When two planetesimals of similar masses undergo oblique impact at sufficiently high velocity, they would separate after the impact keeping their masses nearly unchanged. This is called hit-and-run impact. Clarifying the conditions for an impact lead to merging rather than hit-and-run is important for understanding the planetary accretion process. Previous studies on this issue have derived the transitional impact velocity between merging and hit-and-run by performing impact simulation with various mass ratios, total masses, impact angles, and impact velocities, etc. However, these studies have treated the objects as self-gravitating fluids, and have not investigated the merging criteria with the effects of disruption of rocks and friction among their fragments.

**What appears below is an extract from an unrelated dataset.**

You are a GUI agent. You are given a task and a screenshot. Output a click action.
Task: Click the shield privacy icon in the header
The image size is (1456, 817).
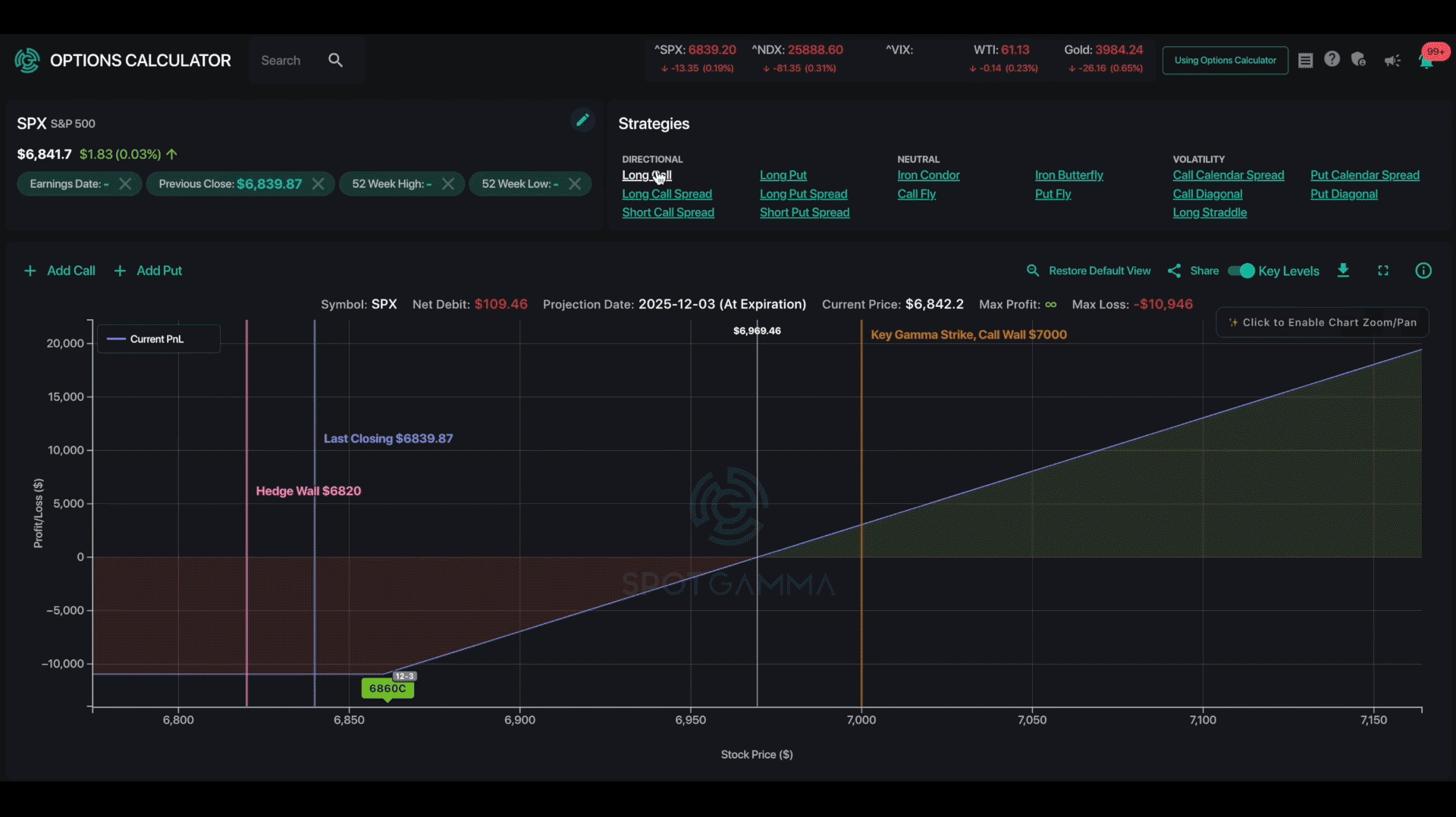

In this study, we performed simulations of impact between two equal mass planetesimals using the SPH code developed by Sugiura, Kobayashi, Inutsuka (2018), which can handle disruption of rocks and friction among their fragments, and investigated their merging criteria. We found that the effect of friction can facilitate merging for small planetesimals. Previous studies showed that the transition velocity normalized by the escape velocity does not depend on the size of the objects when the objects are treated as self-gravitating fluid, but we found that the value of the transition velocity normalized by the escape velocity changes depending on the size of the objects when friction between particles is taken into account. This is due to the fact that the pressures at impact differ depending on the size of the colliding objects, which in turn changes the frictional stress at impact. These effects may be important in the accretion process of small planetesimals.